L1544 se situe dans la région la plus brillante (à gauche) de cette partie du nuage moléculaire du Taureau, distante de 450 années-lumière, observée ici dans l’infrarouge moyen avec le télescope spatial Herschel © Esa, Herschel, Spire

Situé dans la région du nuage moléculaire du Taureau (TMC, Taurus Molecular Cloud) à environ 450 années-lumière de la Terre, L1544 est considéré comme un prototype de cœur préstellaire. Cette concentration est supposée être une étape précoce, précédant l'effondrement gravitationnel qui conduit à la formation d'une protoétoile du même type que notre Soleil. Un relevé spectral a été effectué avec le télescope de 30 mètres de diamètre de l'Iram, dans le cadre du « Large Program » ASAI (voir Astrochemical Surveys at IRAM) et a révélé un grand nombre de molécules complexes, comprenant des espèces organiques ou COM (Complex Organic Molecules) oxygénées (rapplelons que les molécules organiques sont composées d'une chaîne d'atomes de carbone).

Les espèces monoxyde de tricarbone (C3O), méthanol (CH3OH), éthanal (ou acétaldéhyde, CH3CHO), acide formique (HCOOH), cétène (H2CCO) et propyne (CH3CCH) ont été détectées avec des abondances entre 5 x 10-11 et 5 x 10-9. Afin d'expliquer celles de méthanol, Charlotte Vastel et son équipe pensent que les glaces dans lesquelles se forme le méthanol subissent une photo-désorption non thermique dans la couche externe où peuvent pénétrer les photons FUV (Far Ultraviolet, ultraviolet lointain). La présence de molécules organiques complexes (les COM) pourrait ainsi être expliquée, tout comme celle de l'eau, elle aussi issue de la photo-désorption non thermique. Les modèles de chimie semblent confirmer que la désorption de petites quantités de méthanol et d'éthylène (C2H4) pourrait suffire pour expliquer ces observations.

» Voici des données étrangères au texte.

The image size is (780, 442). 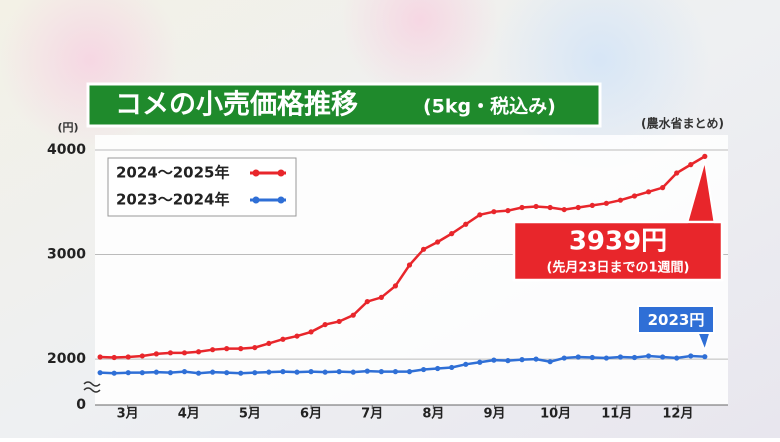 I want to click on callout-box, so click(x=618, y=251).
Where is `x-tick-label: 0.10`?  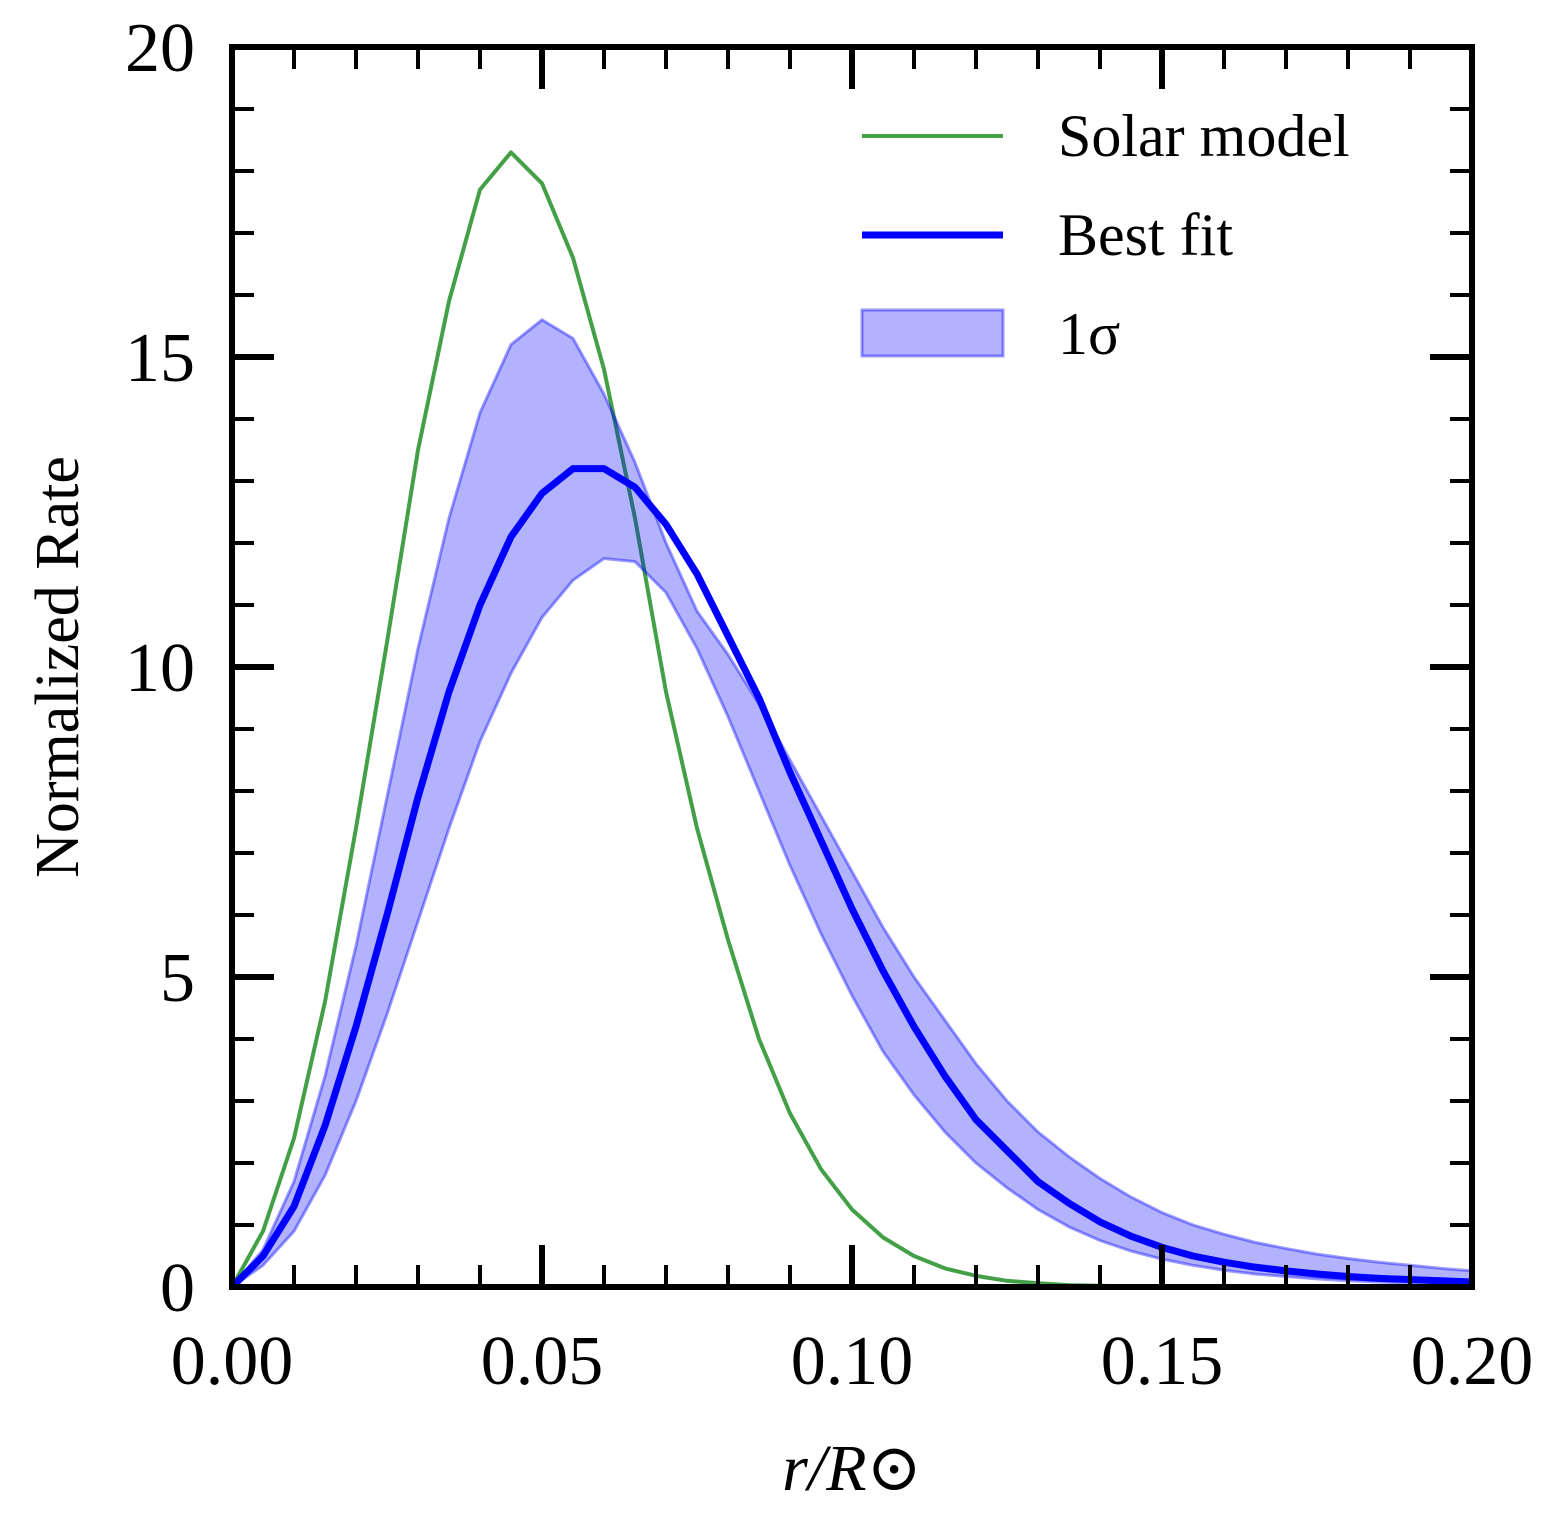
x-tick-label: 0.10 is located at coordinates (852, 1362).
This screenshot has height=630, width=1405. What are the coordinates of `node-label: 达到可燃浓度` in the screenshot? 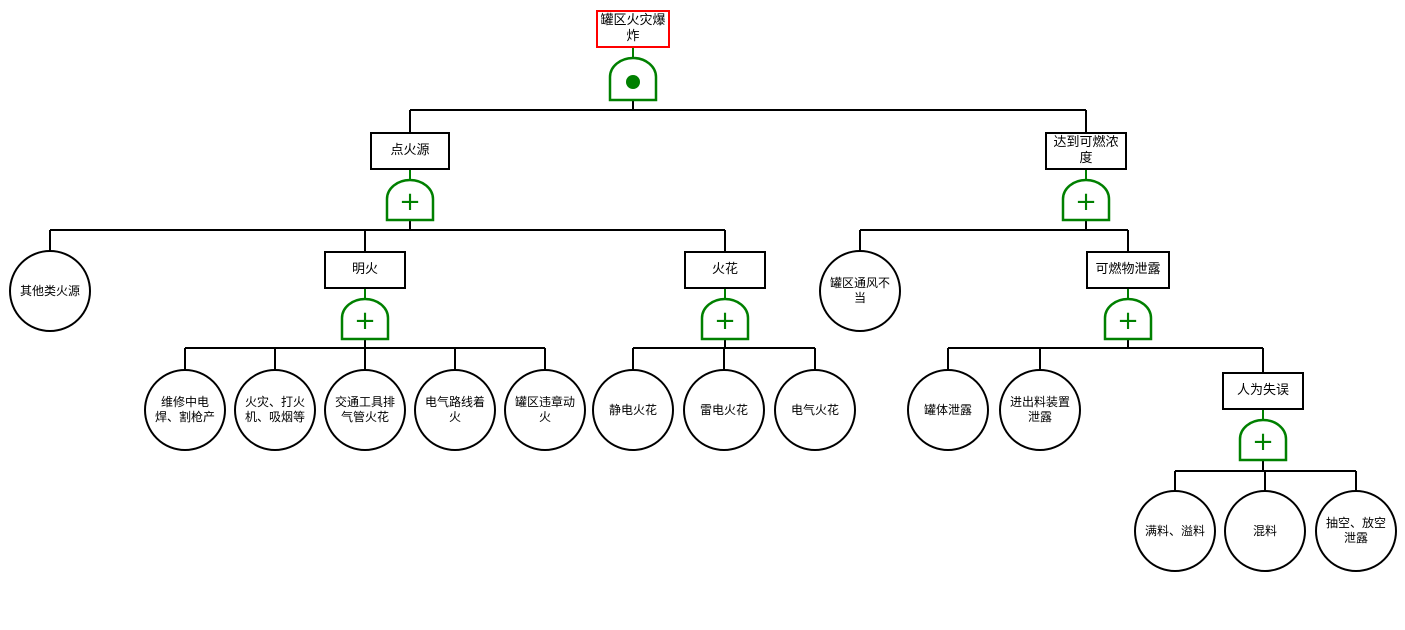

Exemple de spectre acquis entre 81 et 89 GHz révélant un grand nombre d’espèces avec quelques COM (Complex Organic Molecules). Ce graphique montre la richesse d’une partie du spectre obtenu entre 81 et 89 GHz, avec l’identification des raies les plus fortes. © CNRS, C. Vastel et al., 2015

La chimie prébiotique initiée dès les première étapes de la formation stellaire

Encore plus récemment, un profil complexe a été détecté à environ 101 GHz. Les auteurs l'ont suspecté d'être la structure hyperfine du radical cyanométhyle (CH2CN). Suite à des calculs spectroscopiques, les cosmochimistes ont montré la première détection de la structure fine et hyperfine des formes ortho et para de cette espèce dans le cœur encore très froid de L1544.

Ces observations ASAI publiées dans la revue Astronomy & Astrophysics (A&A) révèlent un contenu organique très riche à l'intérieur de L1544. Bien qu'il soit très difficile de prédire tous les processus chimiques permettant de synthétiser ces molécules complexes au cours de la formation d'une protoétoile de type solaire, il est tentant de prédire, au vu de la richesse exceptionnelle de ce relevé non biaisé, que la chimie prébiotique est initiée dans les premières étapes de formation stellaire.